Zookeeper 在 Flink Fault Tolerance 的使用
文章目录
两种恢复模式
JobManager的HighAvailabilityMode(高可用模式)。HighAvailabilityMode是一个枚举类型,它有两个枚举值:
- NONE : 无HA(高可用)
- ZOOKEEPER :利用ZK实现JobManager的高可用
NONE 表示不对 JobManager 的失败进行恢复,而 ZOOKEEPER 表示 JobManager 将基于 Zookeeper 实现 HA(高可用)
两种类型的检查点
在前面的文章中已经提及过Flink里的检查点分为两种:
- PendingCheckpoint(正在处理的检查点)
- CompletedCheckpoint(完成了的检查点)
PendingCheckpoint表示一个检查点已经被创建,但还没有得到所有该应答的task的应答。一旦所有的task都给予应答,那么它将会被转化为一个CompletedCheckpoint
代码逻辑:
接收Actor消息 ==> JobManager[handleCheckpointMessage]

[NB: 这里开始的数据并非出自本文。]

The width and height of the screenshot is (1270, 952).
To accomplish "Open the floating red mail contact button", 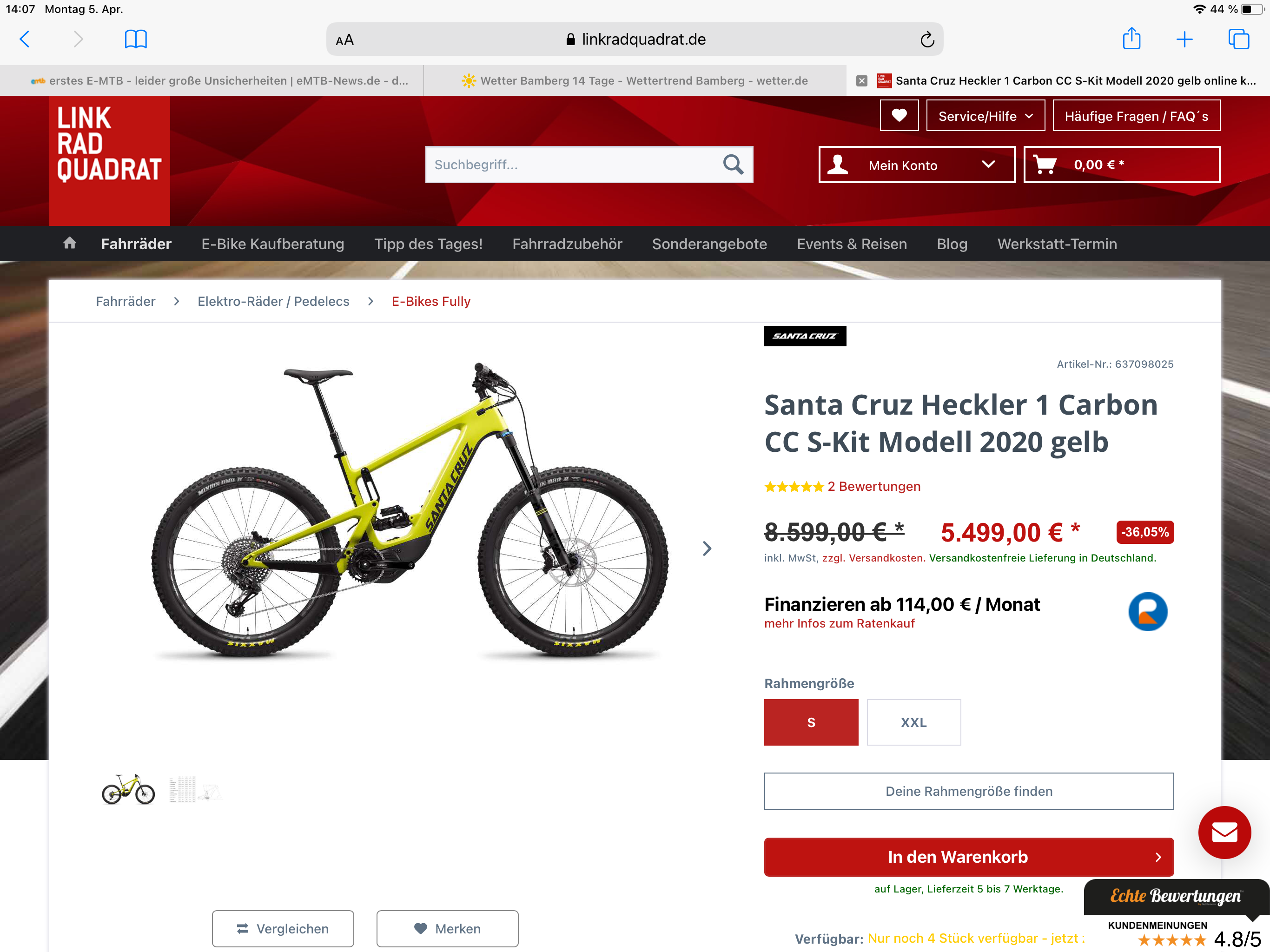I will pos(1224,832).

==> CheckpointCoordinator[receiveAcknowledgeMessage]
==> CheckpointCoordinator[completePendingCheckpoint]
==> PendingCheckpoint[finalizeCheckpoint]
==> new CompletedCheckpoint()
CheckpointCoordinator[receiveAcknowledgeMessage]在接收到消息后,判断CheckPoint是否都被Acknowledged,只有都应答,则基于当前实例的属性构建一个CompletedCheckpoint的实例,并最终返回新创建的实例
if (checkpoint.isFullyAcknowledged()) {
completePendingCheckpoint(checkpoint);
}
PendingCheckpoint通过finalizeCheckpoint实例方法来将其转化为已完成了的检查点
其核心实现如下:
public CompletedCheckpoint finalizeCheckpoint() throws IOException {
synchronized (lock) {
// make sure we fulfill the promise with an exception if something fails
try {
// 输出metadata信息
final Savepoint savepoint = new SavepointV2(checkpointId, operatorStates.values(), masterState);
final CompletedCheckpointStorageLocation finalizedLocation;
try (CheckpointMetadataOutputStream out = targetLocation.createMetadataOutputStream()) {
Checkpoints.storeCheckpointMetadata(savepoint, out);
finalizedLocation = out.closeAndFinalizeCheckpoint();
}
CompletedCheckpoint completed = new CompletedCheckpoint(
jobId,
checkpointId,
checkpointTimestamp,
System.currentTimeMillis(),
operatorStates,
masterState,
props,
finalizedLocation);
onCompletionPromise.complete(completed);
// ...
// 标识此PendingCheckpoint已废弃,但是不清除state。(因为state已深度拷贝给CompletedCheckpoint)
dispose(false);
return completed;
}
catch (Throwable t) {
// ...
}
}
}
备注:在返回CompletedCheckpoint的实例之前,会调用dispose进行资源释放,入参为false,意为不释放task状态 (operatorStates对象会保留)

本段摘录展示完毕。